2 VITTORIE, 11 PODI – Undicesimo podio stagionale per Valentino Rossi, un curriculum stagionale inatteso ad inizio campionato: “Ci speravo. Sapevo di poter essere ancora molto forte, semplicemente perchè con Lorenzo e Pedrosa ci corro da tanto tempo, 2006 con Pedrosa e 2008 con Jorge. A volte li ho battuti, quindi sapevo di poterlo fare ancora. Marquez è la novità – ha sottolineato il nove volte campione del mondo -, ma sapevo che lavorando bene si poteva fare. Certo, vincerne due e fare 11 podi è molto buono”.

E ricorda uno dei momenti salienti del GP d’Australia: “E’ stato bello, perchè ho tanti tifosi anche qua.
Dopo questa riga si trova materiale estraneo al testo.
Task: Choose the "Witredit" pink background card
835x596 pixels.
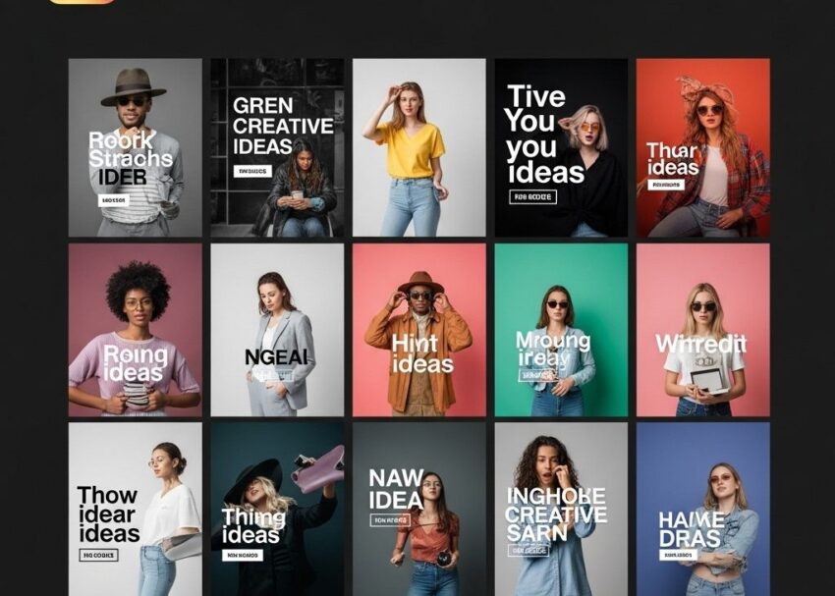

Sotto al podio c’e sempre una bella atmosfera. C’è stato un momento a tre giri dalla fine in cui all’ultimo curvone ero piegato, con il gomito a terra, a 200 Km/h con un pò di sole, ed era bello. Vedere poi i 7 secondi di vantaggio sulla tabella dà anche gusto”.

 

 

LA CADUTA DI MARQUEZ – La vittoria del ‘Dottore’ è stata certamente favorita dalla caduta del campione iridato Marc Marquez, ma è pur vero che bisogna tagliare il traguardo prima di salire sul podio… “Con quella gomma (l’anteriore asimmetrica) è così. Secondo me qui più che un errore suo è stata una questione tecnica – ha sottolineato Valentino Rossi -. Quella gomma lì dava qualche vantaggio, ma a me non piace. Ha vinto 11 gare e quindi prima di parlare di lui bisogna vincerne otto. Poi è normale che quando fai una prima parte di campionato come la sua quando poi finisce può capitare”.

 

 

SFIDA CON LORENZO PER IL SECONDO POSTO – Ma ora guai a mollare la presa, a cominciare dal prossimo Gran Premio di Sepang. In ballo c’è ancora il secondo posto in classifica e di certo Jorge Lorenzo tenterà il tutto per tutto, ritrovandosi a otto lunghezze in classifica. “Sulla carta bisognerebbe arrivargli davanti a Sepang, perchè poi lui a Valencia è forte – ha confessato il pesarese -. Oggi sarebbe stato meglio che Cal non fosse caduto, avrei avuto quattro punti di vantaggio in più. Il mio obiettivo è cercare di far bene a Sepang, ma anche a Valencia”, ha promesso Valentino Rossi.